La vue du président français Emmanuel Macron et de son cabinet buvant des bières sur un bateau avec leurs homologues allemands à Hambourg cette semaine projettera une image de l'amitié franco-allemande durable.

Mais cet exercice informel de constitution d'équipe, une tradition du gouvernement allemand appelée "Klausur", dissimule une lutte de pouvoir entre les deux plus grandes puissances de l'Union européenne et son impact sur une série de projets européens.

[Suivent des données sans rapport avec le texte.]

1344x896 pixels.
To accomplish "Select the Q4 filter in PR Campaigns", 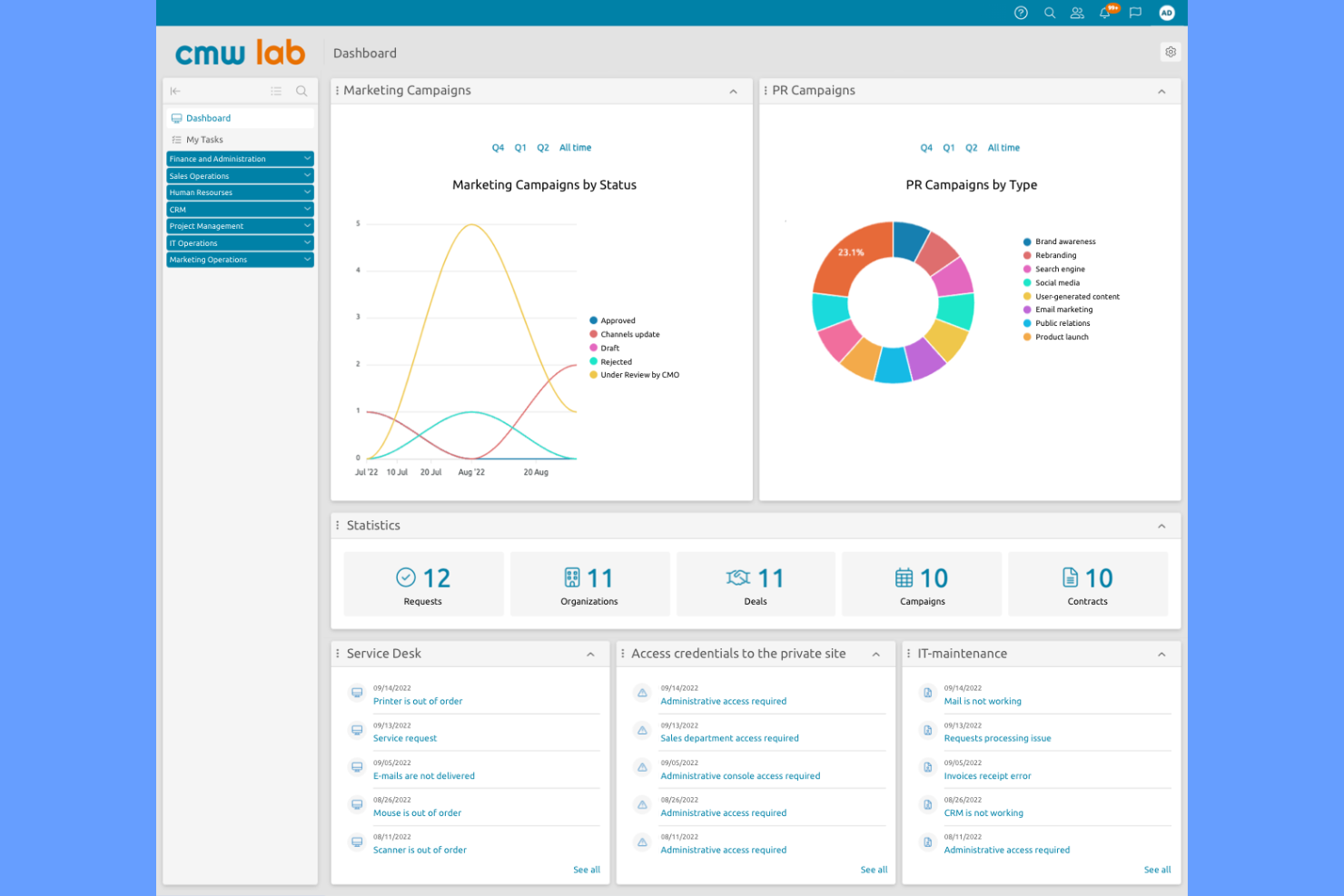I will [926, 147].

Qu'il s'agisse des programmes de défense communs, de l'énergie nucléaire ou des relations avec la Chine, Paris et Berlin sont en désaccord sur un nombre croissant de questions.

Dans un discours prononcé en août, M. Macron a fait part de sa frustration en qualifiant la position de l'Allemagne sur l'énergie nucléaire d'"erreur historique".

La France est l'un des pays les plus nucléarisés au monde, produisant généralement plus de 70 % de son électricité grâce à son parc de réacteurs.

La tension croissante entre les deux capitales ne révèle pas seulement une prise de bec sur des questions techniques, mais aussi une rupture de confiance entre deux gouvernements qui se battent pour des intérêts économiques majeurs et des visions différentes de l'avenir de l'UE.

"J'ai l'impression que les gouvernements ne se parlent pas des sujets importants et, lorsqu'ils le font, ce n'est que par l'intermédiaire des médias et parfois par des indiscrétions", a déclaré Detlef Seif, l'un des principaux législateurs allemands de l'Union chrétienne-démocrate pour les affaires européennes.

C'est ce manque de communication qui a poussé Berlin à proposer une réunion plus informelle cette semaine, a déclaré un fonctionnaire français.

POLITIQUE ANTINUCLÉAIRE

La bataille la plus rude est celle de la réforme de l'électricité dans l'UE.

Les responsables français sont mécontents de ce qu'ils décrivent comme une tentative allemande de saboter la compétitivité de l'industrie nucléaire française, dont l'électricité bon marché pourrait leur donner un avantage concurrentiel alors que l'Allemagne est confrontée à des prix du gaz élevés.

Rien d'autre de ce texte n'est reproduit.